L’ambre oligocène de la Baltique a livré des Puces voisines des formes actuelles. Une Puce beaucoup plus ancienne, découverte dans des formations secondaires d’Australie, ne diffère guère des espèces contemporaines que par ses longues antennes. La paléontologie ne nous renseigne donc guère sur les origines de l’ordre des Siphonaptères, que l’on a longtemps rapproché des Diptères.

M. D.

 E. Séguy, Insectes ectoparasites mallophages, anoploures, siphonaptères (Lechevalier, 1944).

Pucelle (Jean)

Peintre enlumineur actif à Paris vers 1320-1330, mort dans cette ville au cours de l’hiver 1333-34.

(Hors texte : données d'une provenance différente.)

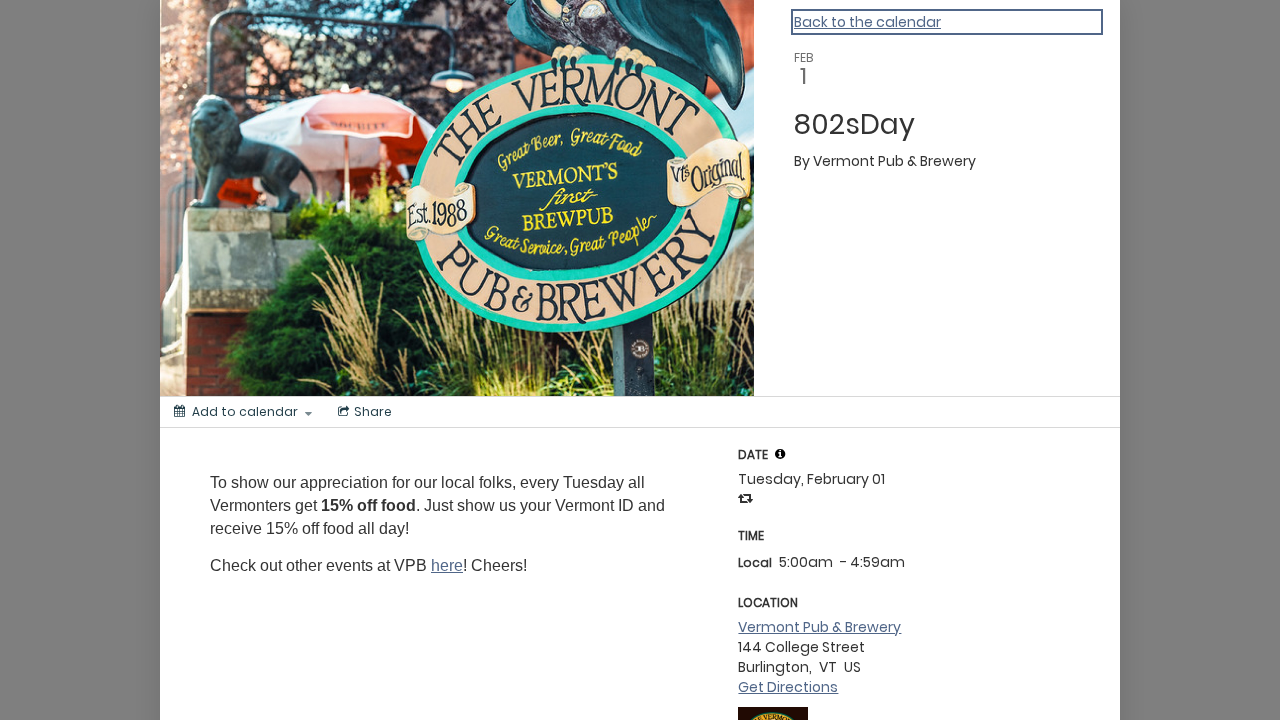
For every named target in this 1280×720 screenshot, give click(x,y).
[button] (780, 454)
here (447, 565)
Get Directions (788, 687)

Artiste célèbre, il décora des manuscrits de grand luxe et fut vraisemblablement l’initiateur d’un nouveau style pictural dans la France du xive s. Mais bien des mystères demeurent autour de sa personne et de son art. Outre la date de sa mort, découverte récemment, on sait que Pucelle dessina le grand sceau de la confrérie de Saint-Jacques-aux-Pèlerins à Paris entre 1319 et 1324. Son nom apparaît entre 1323 et 1326 dans les notes marginales du Bréviaire de Belleville (Bibliothèque nationale, Paris) avec ceux des peintres Mahiet, Ancelot et J. Chevrier. Il est mentionné en 1327, à côté des deux premiers de ces collaborateurs (ici appelés Jaquet Maci et Anciau de Sens), dans la Bible de Robert de Billyng (Bibliothèque nationale). Jeanne d’Évreux, reine de France et de Navarre, veuve de Charles IV le Bel, a légué dans son testament un petit livret d’oraisons que son royal époux avait commandé pour elle et que « Pucelle enlumina ». Le duc Jean de Berry* possédait dans ses collections un livre d’heures enluminé de blanc et de noir, dit « Heures de Pucelle ». Toute la réputation de l’artiste est établie sur ces quelques documents, sur les enluminures du Bréviaires de Belleville et de la Bible de Robert de Billyng, dont il ne fut que l’un des illustrateurs, et sur celles du Livre d’heures de Jeanne d’Évreux (musée des Cloîtres, New York), qui est peut-être le manuscrit mentionné dans les inventaires du duc de Berry.

Plus que du style de Jean Pucelle, il conviendrait de parler de celui de l’atelier Pucelle, car on ne peut distinguer la main du maître de celles de ses collaborateurs. Cet atelier mit à la mode, dans les marges des manuscrits, les sujets naturalistes et anecdotiques, dont les antécédents existaient dans la peinture anglaise, mais qui s’incorporèrent alors à l’ensemble de l’illustration. Il répudia les couleurs éclatantes au profit des tons subtils et nuancés, et même de la grisaille, qui était déjà employée dans l’art du vitrail. Il accusa les tendances linéaires, les silhouettes souples et élégantes des écoles picturales parisienne et siennoise. Mais il introduisit aussi en France les conceptions italiennes de perspective, appliquées à un espace clos et peu profond, avec indications de plans, conceptions alors très nouvelles. Ce « style Pucelle » ne permet pas de discerner les origines de l’artiste : venait-il du Nord ou, au contraire, d’Italie ? En tout cas, c’est à Paris, dans l’entourage du mécénat royal, que sa manière s’affirma, et c’est dans le milieu artistique parisien qu’elle se perpétua après la mort de Pucelle. Ses tendances réapparaissent dans le livre de prières de Bonne de Luxembourg, épouse de Jean le Bon, livre peint vers 1345 et acquis par le Metropolitan Museum de New York en 1969. Ce style a influencé les illustrations du Bréviaire de Jeanne d’Évreux (musée Condé, Chantilly) et de Miracles de la Vierge de Gautier de Coincy (Bibliothèque nationale). On le retrouve chez le maître anonyme du Bréviaire de Charles V (Bibliothèque nationale), successeur de l’atelier Pucelle et auteur de peintures des Heures de Yolande de Flandre, après 1353 (British Museum, Londres). L’influence exercée par Pucelle et son entourage a donc été durable et a marqué l’évolution de la peinture française vers le style gothique* international de la fin du xive s.

A. P.

 K. Morand, Jean Pucelle (Oxford, 1972).